## EXERCISE BRIEF
When a line in the material contains the word "Audits", copy it.

## SOURCE DATA
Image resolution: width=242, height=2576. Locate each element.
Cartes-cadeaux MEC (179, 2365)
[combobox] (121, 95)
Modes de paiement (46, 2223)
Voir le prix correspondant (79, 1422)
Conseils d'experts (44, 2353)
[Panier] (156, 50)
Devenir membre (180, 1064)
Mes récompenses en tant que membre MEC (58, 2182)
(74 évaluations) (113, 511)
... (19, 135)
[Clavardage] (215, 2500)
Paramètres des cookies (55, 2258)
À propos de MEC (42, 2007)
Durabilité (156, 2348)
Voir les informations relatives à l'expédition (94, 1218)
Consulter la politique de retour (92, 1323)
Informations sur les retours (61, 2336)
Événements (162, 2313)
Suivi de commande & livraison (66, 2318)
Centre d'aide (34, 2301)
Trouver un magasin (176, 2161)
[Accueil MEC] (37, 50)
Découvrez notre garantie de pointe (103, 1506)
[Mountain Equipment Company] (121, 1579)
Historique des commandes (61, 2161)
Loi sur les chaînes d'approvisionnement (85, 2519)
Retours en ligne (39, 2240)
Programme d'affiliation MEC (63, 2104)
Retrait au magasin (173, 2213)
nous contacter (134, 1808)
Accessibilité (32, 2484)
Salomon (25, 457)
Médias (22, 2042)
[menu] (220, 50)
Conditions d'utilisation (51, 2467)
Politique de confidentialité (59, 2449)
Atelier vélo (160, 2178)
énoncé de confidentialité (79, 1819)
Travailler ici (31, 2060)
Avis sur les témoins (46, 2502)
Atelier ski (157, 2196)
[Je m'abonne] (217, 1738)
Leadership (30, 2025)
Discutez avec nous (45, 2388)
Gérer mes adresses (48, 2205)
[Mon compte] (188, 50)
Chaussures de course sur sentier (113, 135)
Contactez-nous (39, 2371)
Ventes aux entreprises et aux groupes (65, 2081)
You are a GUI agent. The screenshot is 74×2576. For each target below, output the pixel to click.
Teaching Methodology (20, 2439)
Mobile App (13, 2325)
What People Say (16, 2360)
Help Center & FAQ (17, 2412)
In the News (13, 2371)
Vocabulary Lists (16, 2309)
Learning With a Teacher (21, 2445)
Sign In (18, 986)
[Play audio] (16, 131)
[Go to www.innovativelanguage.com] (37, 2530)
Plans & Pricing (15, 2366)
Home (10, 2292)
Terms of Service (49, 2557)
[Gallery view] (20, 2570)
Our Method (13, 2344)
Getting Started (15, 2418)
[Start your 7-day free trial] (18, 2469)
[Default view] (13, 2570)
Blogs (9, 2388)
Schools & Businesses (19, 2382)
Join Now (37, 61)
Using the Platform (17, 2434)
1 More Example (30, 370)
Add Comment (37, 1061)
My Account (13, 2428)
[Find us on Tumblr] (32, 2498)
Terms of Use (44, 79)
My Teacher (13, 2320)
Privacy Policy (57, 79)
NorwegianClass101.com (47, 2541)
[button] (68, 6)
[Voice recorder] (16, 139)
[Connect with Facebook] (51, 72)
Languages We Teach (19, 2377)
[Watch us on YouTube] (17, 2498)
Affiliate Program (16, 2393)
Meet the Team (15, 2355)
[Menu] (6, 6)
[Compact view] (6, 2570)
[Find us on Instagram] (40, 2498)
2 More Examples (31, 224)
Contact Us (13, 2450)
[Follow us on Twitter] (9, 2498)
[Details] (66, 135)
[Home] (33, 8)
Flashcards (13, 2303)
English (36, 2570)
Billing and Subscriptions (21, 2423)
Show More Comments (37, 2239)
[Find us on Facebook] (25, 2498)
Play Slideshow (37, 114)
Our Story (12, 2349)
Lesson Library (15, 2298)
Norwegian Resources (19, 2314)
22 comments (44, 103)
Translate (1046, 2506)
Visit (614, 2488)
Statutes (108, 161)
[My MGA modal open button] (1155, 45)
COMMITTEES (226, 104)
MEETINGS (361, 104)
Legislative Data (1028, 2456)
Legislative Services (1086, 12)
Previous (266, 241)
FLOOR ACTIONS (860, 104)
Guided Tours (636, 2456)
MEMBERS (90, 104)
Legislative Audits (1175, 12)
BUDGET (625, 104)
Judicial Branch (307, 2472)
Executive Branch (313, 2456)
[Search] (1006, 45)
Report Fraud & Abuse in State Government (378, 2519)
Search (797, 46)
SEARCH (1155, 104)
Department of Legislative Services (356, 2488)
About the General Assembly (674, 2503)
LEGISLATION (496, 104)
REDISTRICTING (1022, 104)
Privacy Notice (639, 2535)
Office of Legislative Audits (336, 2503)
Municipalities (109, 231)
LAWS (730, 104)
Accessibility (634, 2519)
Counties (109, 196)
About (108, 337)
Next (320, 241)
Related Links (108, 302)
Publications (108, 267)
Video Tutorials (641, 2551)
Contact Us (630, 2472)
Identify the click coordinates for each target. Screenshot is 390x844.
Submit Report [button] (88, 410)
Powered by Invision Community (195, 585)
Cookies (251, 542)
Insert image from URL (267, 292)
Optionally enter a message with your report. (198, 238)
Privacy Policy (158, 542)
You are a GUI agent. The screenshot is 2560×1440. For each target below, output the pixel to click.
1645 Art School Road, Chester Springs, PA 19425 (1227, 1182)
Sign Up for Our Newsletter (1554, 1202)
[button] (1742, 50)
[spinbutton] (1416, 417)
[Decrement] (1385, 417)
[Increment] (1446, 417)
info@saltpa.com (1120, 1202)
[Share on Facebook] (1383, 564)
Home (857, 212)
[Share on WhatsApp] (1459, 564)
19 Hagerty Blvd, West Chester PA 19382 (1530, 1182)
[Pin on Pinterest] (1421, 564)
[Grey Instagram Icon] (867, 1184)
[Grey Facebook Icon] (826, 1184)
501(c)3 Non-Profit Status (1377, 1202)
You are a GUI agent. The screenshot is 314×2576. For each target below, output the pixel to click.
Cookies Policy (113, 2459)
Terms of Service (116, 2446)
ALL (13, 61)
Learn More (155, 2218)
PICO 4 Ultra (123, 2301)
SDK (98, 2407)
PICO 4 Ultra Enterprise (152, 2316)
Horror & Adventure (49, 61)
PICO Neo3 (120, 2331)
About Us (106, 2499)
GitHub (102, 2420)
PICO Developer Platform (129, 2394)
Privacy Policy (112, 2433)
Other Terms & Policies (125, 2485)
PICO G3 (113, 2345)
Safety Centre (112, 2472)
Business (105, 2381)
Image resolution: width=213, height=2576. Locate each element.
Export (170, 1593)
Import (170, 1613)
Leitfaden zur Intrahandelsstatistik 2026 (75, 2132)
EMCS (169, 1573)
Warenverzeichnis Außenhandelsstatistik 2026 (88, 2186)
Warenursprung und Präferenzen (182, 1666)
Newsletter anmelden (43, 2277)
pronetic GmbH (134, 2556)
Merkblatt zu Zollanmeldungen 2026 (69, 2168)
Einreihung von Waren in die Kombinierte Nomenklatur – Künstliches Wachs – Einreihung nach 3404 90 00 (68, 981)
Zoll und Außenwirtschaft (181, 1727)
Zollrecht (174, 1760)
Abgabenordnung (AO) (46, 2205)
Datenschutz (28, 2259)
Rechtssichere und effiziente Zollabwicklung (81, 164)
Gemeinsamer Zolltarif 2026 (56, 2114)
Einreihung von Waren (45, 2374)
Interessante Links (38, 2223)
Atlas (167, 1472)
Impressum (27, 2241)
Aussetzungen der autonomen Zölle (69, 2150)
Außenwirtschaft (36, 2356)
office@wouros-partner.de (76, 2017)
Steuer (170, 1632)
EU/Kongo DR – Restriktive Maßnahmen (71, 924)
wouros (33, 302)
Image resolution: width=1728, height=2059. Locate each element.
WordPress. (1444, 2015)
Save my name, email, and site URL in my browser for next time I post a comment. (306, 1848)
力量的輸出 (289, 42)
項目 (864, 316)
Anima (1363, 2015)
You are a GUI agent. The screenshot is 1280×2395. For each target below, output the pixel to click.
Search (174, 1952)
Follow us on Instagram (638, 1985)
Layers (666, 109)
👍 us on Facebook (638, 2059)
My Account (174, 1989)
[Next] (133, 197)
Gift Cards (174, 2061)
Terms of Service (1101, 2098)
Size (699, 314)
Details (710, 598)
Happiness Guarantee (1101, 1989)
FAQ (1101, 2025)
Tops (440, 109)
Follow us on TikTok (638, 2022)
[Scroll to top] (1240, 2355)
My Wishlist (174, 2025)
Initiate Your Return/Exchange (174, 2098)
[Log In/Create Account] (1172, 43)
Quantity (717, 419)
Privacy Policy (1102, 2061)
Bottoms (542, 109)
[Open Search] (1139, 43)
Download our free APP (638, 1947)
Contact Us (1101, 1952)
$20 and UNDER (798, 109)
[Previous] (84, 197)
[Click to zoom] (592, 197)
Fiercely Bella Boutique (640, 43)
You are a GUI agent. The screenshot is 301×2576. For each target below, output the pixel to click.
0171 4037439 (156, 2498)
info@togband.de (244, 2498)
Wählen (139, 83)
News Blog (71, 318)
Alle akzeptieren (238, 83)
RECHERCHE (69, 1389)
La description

## SOLUTION
Legislative Audits (1175, 12)
Office of Legislative Audits (336, 2503)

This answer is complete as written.